A new documentary on the creepypasta phenomenon is available on HBOGO
In May of 2014, in Waukesha, Wisconsin, a suburb of Milwaukee, 12-year-olds Morgan Geyser and Anissa Weier woke up after a slumber party, led their friend to a wooded area nearby, and stabbed her 19 times with a kitchen knife, leaving her for dead. When questioned by police, the girls said they’d done it to appease a fictional creepypasta character named Slenderman—a figure who’s at once horror movie-creepy and Iron Giant-level misunderstood, depending on which wormhole of fan art you fall down on Tumblr, deviantart, or YouTube. There are a lot of different descriptions of Slenderman out there, but the main gist of the mythology is that he is a tall (you guessed it), slender man who’s able to follow you wherever you go as soon as you learn he exists. He can teleport, he has no face, and he kind of looks like Meet Joe Black Brad Pitt-meets-the Grim Reaper from The Sims. He’s in a suit, but also he’s quite death-y. The girls claimed the stabbing was a sacrifice that proved their loyalty so they could join Slenderman in his mansion in nearby Nicolet National forest. Their friend, luckily, survived the attack.
HBO released a documentary about the girls Monday called “Beware the Slenderman,” and in it filmmaker Irene Taylor Brodsky tries to make sense of the case’s bizarre details. The victim and her family (understandably) didn’t agree to take part in the doc, so it largely tracks Geyser and Weier’s fight to be tried as children instead of adults, and features interviews with their family members throughout the process. On my end, I went into this with the same level of understanding that I’d had for the Amanda Knox documentary—I’d seen headlines about the case, but never really clicked through to learn what had happened. “Seems awful,” was my general understanding, and as it turns out, it really was.

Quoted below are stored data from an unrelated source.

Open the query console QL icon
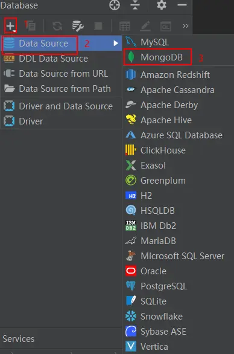Image resolution: width=234 pixels, height=354 pixels. (x=165, y=27)
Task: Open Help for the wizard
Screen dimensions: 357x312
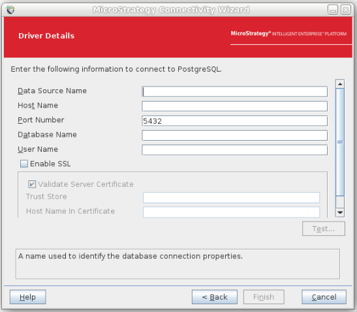Action: pos(28,297)
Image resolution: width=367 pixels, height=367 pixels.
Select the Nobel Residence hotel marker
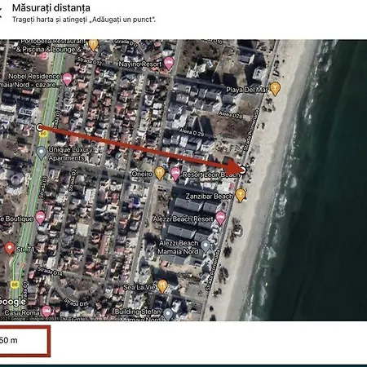tap(67, 79)
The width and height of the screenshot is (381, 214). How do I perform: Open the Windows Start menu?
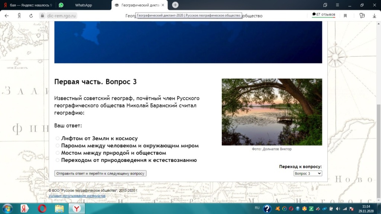(x=7, y=208)
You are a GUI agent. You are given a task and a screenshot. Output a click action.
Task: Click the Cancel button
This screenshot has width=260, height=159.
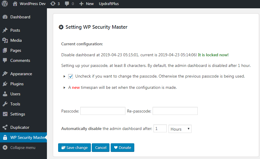pos(101,147)
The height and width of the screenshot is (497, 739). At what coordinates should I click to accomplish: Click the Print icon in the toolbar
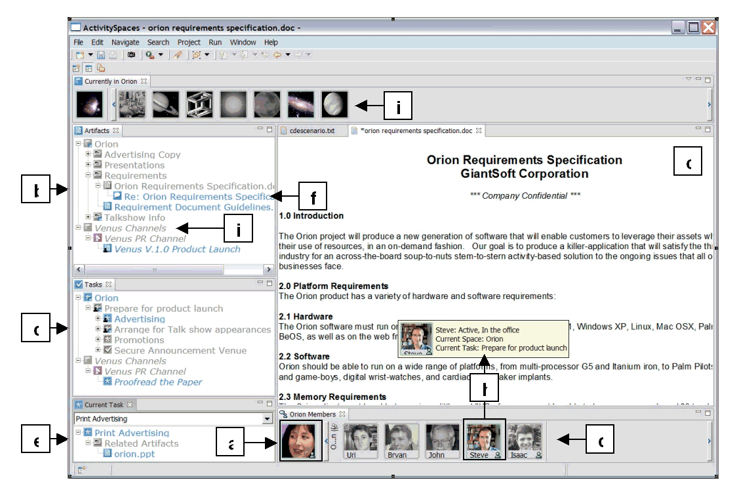tap(113, 56)
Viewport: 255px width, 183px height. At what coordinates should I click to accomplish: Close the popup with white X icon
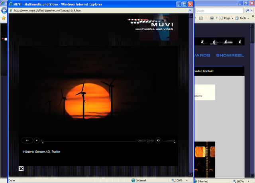pos(21,169)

About half of the doc is spent setting up the basic facts of the case: Who is Slenderman? Who were these girls? What are their parents like? (A meme, nerdy tweens who had found one another, normal and sensitive-seeming Wisconsinites.) Once that’s out of the way, Brodsky dives into the girls’ psychology and what kind of role that could have played in the crime. Both perpetrators confessed to the stabbing, and they have been diagnosed with schizophrenia and a delusional disorder, respectively, since their arrests. If found guilty, they could face up to 65 years in prison. But—Brodsky seems to want us to ask ourselves—is the justice system really addressing the root problem in this case? Or is giving mentally ill kids unlimited internet access part of what went wrong here?

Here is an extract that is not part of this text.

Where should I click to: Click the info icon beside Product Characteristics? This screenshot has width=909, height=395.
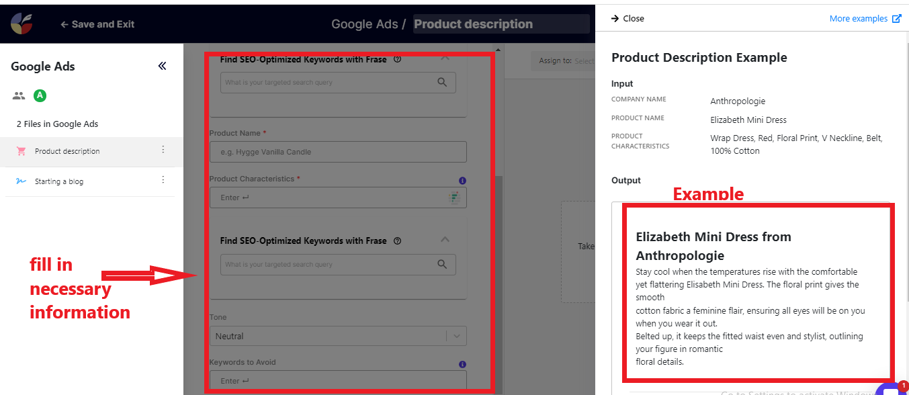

At the end of the ride, I definitely felt for the families in a way I’m not sure I would if more of the victim’s story had been examined. But at the same time, the movie helps us understand the nuances of a case that might otherwise be easy to write off with, “Lol they’re nuts.”
If you end up having the time, I say watch it, but I’m definitely more interested in what documentaries might come out after the rulings have been reached. Geyser and Weier will have separate trials, and both are set to start later this year.